*** Opening TEXT UNDER STUDY ***

Meanwhile, at companies where women make up 40 to 50 percent of the staff, average profits are double those where women account for 10 percent or less, the Economy Ministry reported last month.
A recent issue of Weekly Women magazine nonetheless recounted the stories of women who said they had been illegally dismissed because of pregnancy or had sought abortions for fear of being dismissed.
"I reported to my boss that I was pregnant and would like to take off for a medical check," Masumi Honda, a 33-year-old mother was quoted as saying. "When I came home from the hospital, I was shocked that he had just left a message saying that I needn't bother coming to work any more."
Other women say the intense competitive pressure in the workplace can lead to resentment, even in progressive companies, against mothers who avail themselves of child care leave or flexible work hours.
One woman, who abandoned a career in marketing after similar experiences in two companies, recounted taking leave for three days to look after a sick child.
"After that I was not included in new projects," said the woman, who spoke on condition that she not be identified, "and after that I felt they saw me as an unreliable person. I finally decided that if I work in a company, I must understand the company's spirit, which means I couldn't feel comfortable taking maternal benefits."
The growing sense of urgency in official circles about these issues is driven largely by the projections of a population decline that could cause huge labor shortages over the next half-century and possibly even economic collapse. So far, though, government efforts to expand women's place in the economy have been modest and halting.
An advisory panel appointed by Prime Minister Koizumi recommended recently that the public and private sectors aim to have at least 30 percent of managerial positions filled by women by 2020. These days there is growing talk of affirmative action in Japan.

*** Closing TEXT UNDER STUDY ***

▸ **TASKS TO PERFORM**
**1)** In the article on working women in Japan, what share of managerial positions did the advisory panel recommend be filled by women by 2020?
**2)** Transcribe everything in the article on working women in Japan from "Meanwhile, at companies" down to "reported last month.".

*** Opening DATA PROVIDED ***

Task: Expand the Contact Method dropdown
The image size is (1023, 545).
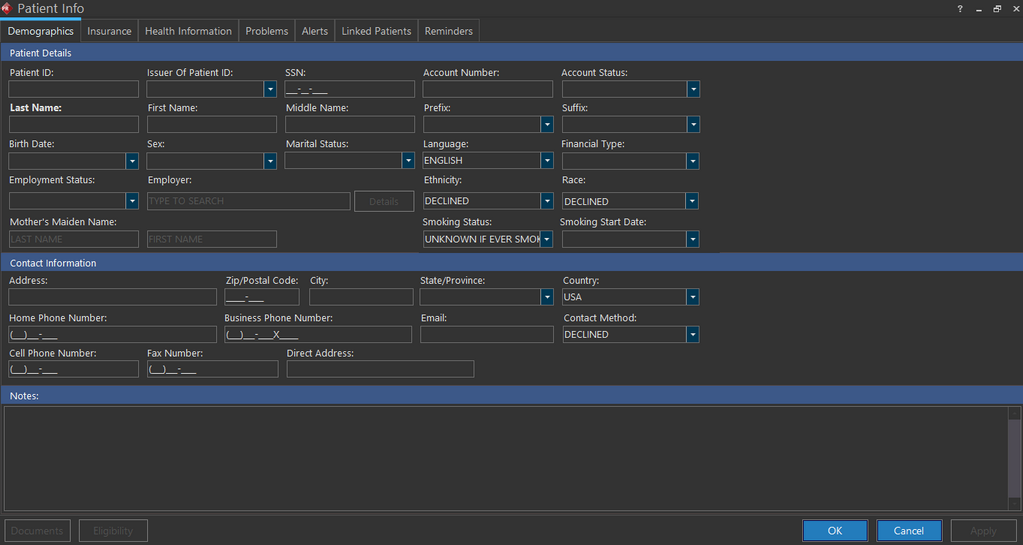Action: click(693, 335)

*** Closing DATA PROVIDED ***

▸ **ANSWERS BY ITEM**
**1)** At least 30 percent.

**2)**
Meanwhile, at companies where women make up 40 to 50 percent of the staff, average profits are double those where women account for 10 percent or less, the Economy Ministry reported last month.